Всем затвердит одно рыдающий мой стих:
Что яркая звезда с родного небосклона
Внезапно сорвана средь бури роковой...
 

Пожевал губами, пропуская строки мимо глаз, пока не остановился на заключительных:


 
Что навсегда умолк любимый наш поэт,
Что скорбь постигла нас,
Что Пушкина уж нет!
 

   – Вот и всё. Читает в салонах со слезою в голосе. – Бенкендорф крякнул в досаде на самого себя: сарказм не входил в его расчёт. Он сделался строг и даже отчасти печален. – Мы всё льём слёзы.

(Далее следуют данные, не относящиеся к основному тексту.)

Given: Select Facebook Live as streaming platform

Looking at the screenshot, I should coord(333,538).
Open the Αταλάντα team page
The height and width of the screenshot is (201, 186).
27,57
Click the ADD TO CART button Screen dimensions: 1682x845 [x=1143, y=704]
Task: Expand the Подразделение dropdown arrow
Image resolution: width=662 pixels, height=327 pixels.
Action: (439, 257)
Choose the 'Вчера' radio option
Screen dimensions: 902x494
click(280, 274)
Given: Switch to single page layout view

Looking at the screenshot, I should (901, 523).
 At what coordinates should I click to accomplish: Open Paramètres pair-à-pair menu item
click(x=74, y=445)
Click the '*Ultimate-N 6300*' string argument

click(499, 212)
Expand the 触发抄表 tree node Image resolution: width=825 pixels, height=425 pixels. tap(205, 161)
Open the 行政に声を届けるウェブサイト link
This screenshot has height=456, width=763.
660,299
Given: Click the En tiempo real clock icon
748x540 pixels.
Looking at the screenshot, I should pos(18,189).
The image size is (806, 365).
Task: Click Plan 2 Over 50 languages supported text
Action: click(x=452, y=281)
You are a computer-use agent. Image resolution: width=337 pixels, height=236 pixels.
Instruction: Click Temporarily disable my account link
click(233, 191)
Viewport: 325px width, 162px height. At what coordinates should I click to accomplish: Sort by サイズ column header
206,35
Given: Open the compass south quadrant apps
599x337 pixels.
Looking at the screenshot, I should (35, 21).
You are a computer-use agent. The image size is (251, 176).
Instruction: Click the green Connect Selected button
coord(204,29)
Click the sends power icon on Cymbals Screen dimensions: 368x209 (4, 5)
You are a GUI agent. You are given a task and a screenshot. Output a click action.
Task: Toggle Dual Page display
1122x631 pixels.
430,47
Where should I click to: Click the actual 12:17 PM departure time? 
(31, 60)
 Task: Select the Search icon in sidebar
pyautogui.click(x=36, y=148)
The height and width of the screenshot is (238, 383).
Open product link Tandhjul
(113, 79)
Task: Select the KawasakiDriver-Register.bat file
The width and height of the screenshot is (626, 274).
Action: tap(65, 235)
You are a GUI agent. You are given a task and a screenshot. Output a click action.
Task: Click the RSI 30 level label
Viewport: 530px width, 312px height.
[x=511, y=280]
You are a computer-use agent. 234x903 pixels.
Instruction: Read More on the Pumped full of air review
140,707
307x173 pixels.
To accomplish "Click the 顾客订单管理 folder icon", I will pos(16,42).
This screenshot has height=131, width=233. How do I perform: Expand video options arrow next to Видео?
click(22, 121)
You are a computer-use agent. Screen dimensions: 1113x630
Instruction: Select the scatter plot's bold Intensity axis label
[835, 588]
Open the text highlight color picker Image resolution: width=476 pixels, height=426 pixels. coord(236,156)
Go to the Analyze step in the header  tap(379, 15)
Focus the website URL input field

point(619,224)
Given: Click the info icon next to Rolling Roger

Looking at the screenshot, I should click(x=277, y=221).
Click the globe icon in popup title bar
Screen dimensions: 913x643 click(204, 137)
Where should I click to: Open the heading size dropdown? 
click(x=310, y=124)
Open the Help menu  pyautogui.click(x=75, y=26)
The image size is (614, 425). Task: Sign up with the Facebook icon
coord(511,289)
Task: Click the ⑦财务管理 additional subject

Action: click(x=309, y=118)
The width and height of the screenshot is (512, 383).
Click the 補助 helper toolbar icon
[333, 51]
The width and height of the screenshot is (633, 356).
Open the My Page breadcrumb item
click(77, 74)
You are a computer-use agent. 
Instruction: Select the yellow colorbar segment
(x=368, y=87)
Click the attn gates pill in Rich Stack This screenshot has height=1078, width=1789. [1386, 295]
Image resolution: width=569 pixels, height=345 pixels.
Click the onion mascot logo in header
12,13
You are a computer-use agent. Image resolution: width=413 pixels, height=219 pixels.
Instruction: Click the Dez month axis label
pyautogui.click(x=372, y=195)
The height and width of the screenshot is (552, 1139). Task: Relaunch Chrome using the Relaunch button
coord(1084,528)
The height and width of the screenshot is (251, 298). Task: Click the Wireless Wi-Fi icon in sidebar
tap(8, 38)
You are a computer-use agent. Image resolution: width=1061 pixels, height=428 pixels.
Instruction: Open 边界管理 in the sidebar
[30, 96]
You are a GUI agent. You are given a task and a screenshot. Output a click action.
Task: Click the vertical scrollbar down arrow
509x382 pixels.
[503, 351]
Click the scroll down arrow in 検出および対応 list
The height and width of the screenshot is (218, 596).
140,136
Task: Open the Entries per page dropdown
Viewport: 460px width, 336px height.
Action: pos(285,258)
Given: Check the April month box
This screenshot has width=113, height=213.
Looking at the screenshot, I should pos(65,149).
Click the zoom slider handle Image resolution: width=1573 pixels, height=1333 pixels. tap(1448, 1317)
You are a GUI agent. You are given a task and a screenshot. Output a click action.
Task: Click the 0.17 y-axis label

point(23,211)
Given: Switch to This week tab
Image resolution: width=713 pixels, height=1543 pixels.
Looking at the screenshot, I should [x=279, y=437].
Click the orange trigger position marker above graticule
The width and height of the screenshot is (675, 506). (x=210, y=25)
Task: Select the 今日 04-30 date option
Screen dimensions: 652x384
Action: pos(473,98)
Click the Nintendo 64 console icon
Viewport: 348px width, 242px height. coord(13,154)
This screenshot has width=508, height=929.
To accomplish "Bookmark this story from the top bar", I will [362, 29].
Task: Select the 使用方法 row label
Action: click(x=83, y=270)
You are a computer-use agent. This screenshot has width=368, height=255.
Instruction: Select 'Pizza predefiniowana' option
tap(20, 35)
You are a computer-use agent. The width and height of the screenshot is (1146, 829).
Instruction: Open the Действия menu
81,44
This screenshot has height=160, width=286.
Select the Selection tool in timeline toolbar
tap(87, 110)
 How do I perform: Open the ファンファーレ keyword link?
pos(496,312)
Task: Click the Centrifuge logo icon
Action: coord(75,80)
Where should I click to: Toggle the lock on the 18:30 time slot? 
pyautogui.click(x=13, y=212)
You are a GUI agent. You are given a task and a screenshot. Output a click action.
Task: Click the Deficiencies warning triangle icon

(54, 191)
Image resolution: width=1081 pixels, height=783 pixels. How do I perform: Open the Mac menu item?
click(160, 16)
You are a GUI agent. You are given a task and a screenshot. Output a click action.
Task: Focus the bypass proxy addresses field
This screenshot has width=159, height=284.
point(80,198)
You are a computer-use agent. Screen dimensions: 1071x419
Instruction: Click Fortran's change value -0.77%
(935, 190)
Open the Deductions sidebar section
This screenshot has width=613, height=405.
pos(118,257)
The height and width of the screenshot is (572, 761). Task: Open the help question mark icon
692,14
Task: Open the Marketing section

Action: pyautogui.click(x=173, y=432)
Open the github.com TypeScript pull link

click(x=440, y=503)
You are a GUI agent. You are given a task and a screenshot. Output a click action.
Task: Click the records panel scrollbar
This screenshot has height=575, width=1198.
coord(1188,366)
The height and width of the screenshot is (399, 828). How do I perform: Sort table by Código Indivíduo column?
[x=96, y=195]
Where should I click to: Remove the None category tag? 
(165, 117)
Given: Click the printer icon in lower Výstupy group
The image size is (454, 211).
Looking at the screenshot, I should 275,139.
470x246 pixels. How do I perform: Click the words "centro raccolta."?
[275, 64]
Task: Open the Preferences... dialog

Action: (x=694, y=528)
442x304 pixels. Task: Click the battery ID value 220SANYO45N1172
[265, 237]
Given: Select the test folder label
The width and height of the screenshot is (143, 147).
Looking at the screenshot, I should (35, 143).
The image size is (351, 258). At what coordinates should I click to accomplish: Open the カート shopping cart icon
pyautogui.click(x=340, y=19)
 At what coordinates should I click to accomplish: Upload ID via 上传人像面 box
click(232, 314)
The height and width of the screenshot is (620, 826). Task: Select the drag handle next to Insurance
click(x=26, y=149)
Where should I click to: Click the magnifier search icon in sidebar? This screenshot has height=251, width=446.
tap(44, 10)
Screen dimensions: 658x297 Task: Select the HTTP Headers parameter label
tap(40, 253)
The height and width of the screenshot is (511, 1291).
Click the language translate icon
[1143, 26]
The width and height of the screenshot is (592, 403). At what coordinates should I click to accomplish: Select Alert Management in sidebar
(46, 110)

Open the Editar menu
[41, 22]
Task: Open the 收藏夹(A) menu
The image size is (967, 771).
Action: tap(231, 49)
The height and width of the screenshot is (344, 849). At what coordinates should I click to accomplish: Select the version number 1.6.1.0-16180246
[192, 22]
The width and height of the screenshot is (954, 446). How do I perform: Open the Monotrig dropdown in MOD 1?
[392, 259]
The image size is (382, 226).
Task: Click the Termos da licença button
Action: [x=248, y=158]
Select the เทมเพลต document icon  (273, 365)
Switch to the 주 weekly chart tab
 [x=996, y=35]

Философов поспешно подхватил:

   – Уверяю, ваше сиятельство, молодой Лермонтов выразил чувства истинного русского патриота. Его бабушка припадает к вашим стопам. Окажите ей милость, походатайствуйте перед государем!

Бенкендорф побаивался петербургских старух, сильных своими связями. К тому же продолжал думать, что незачем привлекать к стихам внимание, делая из их автора мученика.

Он со вздохом согласился. Однако выбрал не лучшую минуту.

Когда, запинаясь, выдавил: «Бабка Арсеньева уверяет, что у внука благородные чувства», – Николай внезапно выкатил глаза.